Nathan D. Shapiro
†, Katherine A. Mirica
†, Siowling Soh
†, Scott T. Phillips
†, Olga Taran
†, Charles R. Mace
†, Sergey S. Shevkoplyas
§, and George M. Whitesides
*†‡†Department of Chemistry & Chemical Biology and ‡Wyss Institute for Biologically Inspired Engineering, Harvard University, Cambridge, Massachusetts 02138, United States
§ Department of Biomedical Engineering, Tulane University, New Orleans, Louisiana 70118, United States
J. Am. Chem. Soc., Article ASAP
DOI: 10.1021/ja211788e
Publication Date (Web): February 24, 2012
Copyright © 2012 American Chemical Society
This paper describes the use of magnetic levitation (MagLev) to measure the association of proteins and ligands.
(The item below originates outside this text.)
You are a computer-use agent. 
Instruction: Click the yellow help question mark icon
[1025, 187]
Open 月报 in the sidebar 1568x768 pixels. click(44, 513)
The method starts with diamagnetic gel beads that are functionalized covalently with small molecules (putative ligands). Binding of protein to the ligands within the bead causes a change in the density of the bead. When these beads are suspended in a paramagnetic aqueous buffer and placed between the poles of two NbFeB magnets with like poles facing, the changes in the density of the bead on binding of protein result in changes in the levitation height of the bead that can be used to quantify the amount of protein bound. This paper uses a reaction–diffusion model to examine the physical principles that determine the values of rate and equilibrium constants measured by this system, using the well-defined model system of carbonic anhydrase and aryl sulfonamides. By tuning the experimental protocol, the method is capable of quantifying either the concentration of protein in a solution, or the binding affinities of a protein to several resin-bound small molecules simultaneously. Since this method requires no electricity and only a single piece of inexpensive equipment, it may find use in situations where portability and low cost are important, such as in bioanalysis in resource-limited settings, point-of-care diagnosis, veterinary medicine, and plant pathology. It still has several practical disadvantages. Most notably, the method requires relatively long assay times and cannot be applied to large proteins (>70 kDa), including antibodies. The design and synthesis of beads with improved characteristics (e.g., larger pore size) has the potential to resolve these problems.